(Pixel coordinate grounding data)
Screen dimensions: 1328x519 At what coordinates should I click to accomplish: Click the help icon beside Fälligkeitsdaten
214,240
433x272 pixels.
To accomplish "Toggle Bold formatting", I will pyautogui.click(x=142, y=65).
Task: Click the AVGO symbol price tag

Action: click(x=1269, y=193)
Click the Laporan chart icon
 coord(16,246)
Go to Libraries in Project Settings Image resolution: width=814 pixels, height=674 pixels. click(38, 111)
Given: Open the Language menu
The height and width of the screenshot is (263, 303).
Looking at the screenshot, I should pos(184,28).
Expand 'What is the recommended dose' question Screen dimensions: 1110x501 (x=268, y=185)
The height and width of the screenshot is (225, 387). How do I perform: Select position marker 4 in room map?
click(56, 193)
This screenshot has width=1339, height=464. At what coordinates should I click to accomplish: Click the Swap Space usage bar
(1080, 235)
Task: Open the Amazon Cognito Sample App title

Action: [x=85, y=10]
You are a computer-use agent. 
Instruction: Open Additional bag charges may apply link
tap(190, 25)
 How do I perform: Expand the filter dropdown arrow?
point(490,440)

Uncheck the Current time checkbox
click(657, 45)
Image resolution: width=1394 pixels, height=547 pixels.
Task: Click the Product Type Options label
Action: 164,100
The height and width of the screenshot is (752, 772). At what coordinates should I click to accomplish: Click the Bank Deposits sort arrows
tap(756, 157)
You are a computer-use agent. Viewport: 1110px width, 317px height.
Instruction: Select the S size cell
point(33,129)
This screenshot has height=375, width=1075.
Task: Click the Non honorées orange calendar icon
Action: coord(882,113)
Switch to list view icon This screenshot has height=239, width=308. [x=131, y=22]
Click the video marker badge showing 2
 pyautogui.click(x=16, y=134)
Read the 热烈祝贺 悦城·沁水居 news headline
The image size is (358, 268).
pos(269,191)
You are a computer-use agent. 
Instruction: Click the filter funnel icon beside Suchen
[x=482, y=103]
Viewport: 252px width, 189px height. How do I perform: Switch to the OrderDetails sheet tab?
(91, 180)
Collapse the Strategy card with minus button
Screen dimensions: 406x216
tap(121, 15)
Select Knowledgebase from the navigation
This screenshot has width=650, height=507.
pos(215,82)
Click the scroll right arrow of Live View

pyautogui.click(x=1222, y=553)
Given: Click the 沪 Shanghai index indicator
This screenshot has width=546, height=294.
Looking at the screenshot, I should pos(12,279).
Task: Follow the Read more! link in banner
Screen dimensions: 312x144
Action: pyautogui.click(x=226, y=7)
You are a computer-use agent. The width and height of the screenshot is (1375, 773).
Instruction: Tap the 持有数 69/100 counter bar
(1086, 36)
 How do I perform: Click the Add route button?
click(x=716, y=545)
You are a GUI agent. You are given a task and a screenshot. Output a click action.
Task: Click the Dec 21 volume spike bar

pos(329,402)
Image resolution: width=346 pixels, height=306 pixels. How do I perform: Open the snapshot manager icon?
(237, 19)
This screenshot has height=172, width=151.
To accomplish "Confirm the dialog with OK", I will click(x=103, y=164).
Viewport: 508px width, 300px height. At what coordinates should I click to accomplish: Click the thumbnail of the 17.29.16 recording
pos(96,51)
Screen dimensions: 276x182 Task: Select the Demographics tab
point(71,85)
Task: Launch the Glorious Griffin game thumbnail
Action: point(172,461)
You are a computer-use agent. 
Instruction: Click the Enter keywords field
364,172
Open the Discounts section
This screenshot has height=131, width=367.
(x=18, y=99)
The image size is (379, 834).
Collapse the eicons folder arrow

- **WHAT IS BEING ASKED**
I would like you to return every entry exactly, with nothing changed.

- **WRITTEN ANSWER**
Screen dimensions: 1328x519 At what coordinates should I click to accomplish: Click the help icon beside Fälligkeitsdaten
214,240
433x272 pixels.
To accomplish "Toggle Bold formatting", I will pyautogui.click(x=142, y=65).
Task: Click the AVGO symbol price tag

Action: click(x=1269, y=193)
Click the Laporan chart icon
 coord(16,246)
Go to Libraries in Project Settings Image resolution: width=814 pixels, height=674 pixels. click(38, 111)
Given: Open the Language menu
The height and width of the screenshot is (263, 303).
Looking at the screenshot, I should pos(184,28).
Expand 'What is the recommended dose' question Screen dimensions: 1110x501 (x=268, y=185)
The height and width of the screenshot is (225, 387). How do I perform: Select position marker 4 in room map?
click(56, 193)
This screenshot has width=1339, height=464. At what coordinates should I click to accomplish: Click the Swap Space usage bar
(1080, 235)
Task: Open the Amazon Cognito Sample App title

Action: [x=85, y=10]
You are a computer-use agent. 
Instruction: Open Additional bag charges may apply link
tap(190, 25)
 How do I perform: Expand the filter dropdown arrow?
point(490,440)

Uncheck the Current time checkbox
click(657, 45)
Image resolution: width=1394 pixels, height=547 pixels.
Task: Click the Product Type Options label
Action: 164,100
The height and width of the screenshot is (752, 772). At what coordinates should I click to accomplish: Click the Bank Deposits sort arrows
tap(756, 157)
You are a computer-use agent. Viewport: 1110px width, 317px height.
Instruction: Select the S size cell
point(33,129)
This screenshot has height=375, width=1075.
Task: Click the Non honorées orange calendar icon
Action: coord(882,113)
Switch to list view icon This screenshot has height=239, width=308. [x=131, y=22]
Click the video marker badge showing 2
 pyautogui.click(x=16, y=134)
Read the 热烈祝贺 悦城·沁水居 news headline
The image size is (358, 268).
pos(269,191)
You are a computer-use agent. 
Instruction: Click the filter funnel icon beside Suchen
[x=482, y=103]
Viewport: 252px width, 189px height. How do I perform: Switch to the OrderDetails sheet tab?
(91, 180)
Collapse the Strategy card with minus button
Screen dimensions: 406x216
tap(121, 15)
Select Knowledgebase from the navigation
This screenshot has width=650, height=507.
pos(215,82)
Click the scroll right arrow of Live View

pyautogui.click(x=1222, y=553)
Given: Click the 沪 Shanghai index indicator
This screenshot has width=546, height=294.
Looking at the screenshot, I should pos(12,279).
Task: Follow the Read more! link in banner
Screen dimensions: 312x144
Action: pyautogui.click(x=226, y=7)
You are a computer-use agent. The width and height of the screenshot is (1375, 773).
Instruction: Tap the 持有数 69/100 counter bar
(1086, 36)
 How do I perform: Click the Add route button?
click(x=716, y=545)
You are a GUI agent. You are given a task and a screenshot. Output a click action.
Task: Click the Dec 21 volume spike bar

pos(329,402)
Image resolution: width=346 pixels, height=306 pixels. How do I perform: Open the snapshot manager icon?
(237, 19)
This screenshot has height=172, width=151.
To accomplish "Confirm the dialog with OK", I will click(x=103, y=164).
Viewport: 508px width, 300px height. At what coordinates should I click to accomplish: Click the thumbnail of the 17.29.16 recording
pos(96,51)
Screen dimensions: 276x182 Task: Select the Demographics tab
point(71,85)
Task: Launch the Glorious Griffin game thumbnail
Action: point(172,461)
You are a computer-use agent. 
Instruction: Click the Enter keywords field
364,172
Open the Discounts section
This screenshot has height=131, width=367.
(x=18, y=99)
The image size is (379, 834).
Collapse the eicons folder arrow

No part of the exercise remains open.